Synthesis of Nanohole‐Structured Single‐Crystalline Platinum Nanosheets Using Surfactant‐Liquid‐Crystals and their Electrochemical Characterization

Nanohole‐structured single‐crystalline Pt nanosheets have been synthesized by the borohydride reduction of Na2PtCl6 confined to the lyotropic liquid crystals (LLCs) of polyoxyethylene (20) sorbitan monooleate (Tween 80) with or without nonaethylene‐glycol (C12EO9). The Pt nanosheets of around 4–10 nm in central thickness and up to 500 nm or above in diameter have a number of hexagonal‐shaped nanoholes ∼1.8 nm wide. High‐resolution electron microscope images of the nanosheets showed atomic fringes with a spacing of 0.22 nm indicating that the nanosheets are crystallographically continuous through the nanoholed and non‐holed areas. The inner‐angle distributions for the hexagonal nanoholes indicate that the six sides of the nanoholes are walled with each two Pt (111), Pt (1${\bar {1}}$1) and Pt (010) planes. The formation mechanism of nanoholed Pt nanosheets is discussed on the basis of structural and compositional data for the resulting solids and their precursory LLCs, with the aid of similar nanohole growth observed for a Tween 80 free but oleic acid‐incorporated system. It is also demonstrated that the nanoholed Pt nanostructures loaded on carbon exhibit fairly high electrocatalytic activity for oxygen reduction reaction and a high performance as a cathode material for polymer‐electrolyte fuel cells, along with their extremely high thermostability revealed through the effect of electron‐irradiation.
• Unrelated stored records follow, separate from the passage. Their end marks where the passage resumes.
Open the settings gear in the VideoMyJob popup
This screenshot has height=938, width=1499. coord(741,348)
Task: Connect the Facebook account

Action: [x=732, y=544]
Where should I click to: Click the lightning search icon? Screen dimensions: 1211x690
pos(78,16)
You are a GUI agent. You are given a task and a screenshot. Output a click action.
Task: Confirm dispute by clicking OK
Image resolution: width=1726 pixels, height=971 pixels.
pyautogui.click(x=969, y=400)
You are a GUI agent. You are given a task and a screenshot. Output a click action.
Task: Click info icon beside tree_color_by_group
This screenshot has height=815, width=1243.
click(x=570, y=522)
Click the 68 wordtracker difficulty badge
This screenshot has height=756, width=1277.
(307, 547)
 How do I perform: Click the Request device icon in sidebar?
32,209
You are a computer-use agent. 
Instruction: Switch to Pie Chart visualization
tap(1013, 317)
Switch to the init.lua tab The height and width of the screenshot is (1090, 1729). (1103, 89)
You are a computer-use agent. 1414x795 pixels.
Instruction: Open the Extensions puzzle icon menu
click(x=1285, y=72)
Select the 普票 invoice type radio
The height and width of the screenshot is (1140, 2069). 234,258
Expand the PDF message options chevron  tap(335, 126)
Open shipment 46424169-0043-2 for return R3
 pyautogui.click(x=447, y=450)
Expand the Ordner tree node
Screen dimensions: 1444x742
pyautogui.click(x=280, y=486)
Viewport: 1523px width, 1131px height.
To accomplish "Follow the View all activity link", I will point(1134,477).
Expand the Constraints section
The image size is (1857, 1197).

Nanohole‐structured platinum nanosheets with nanoholes of ∼1.8 nm wide are synthesized by the borohydride reduction of Pt salts in the lyotropic liquid crystals of polyoxyethylene (20) sorbitan monooleate (Tween 80) mixed with or without nonaethyleneglycol monododecylether (C12EO9) to demonstrate a fairly high performance as an electrocatalyst for oxygen reduction reaction or a cathode material for polymer electrolyte fuel cells.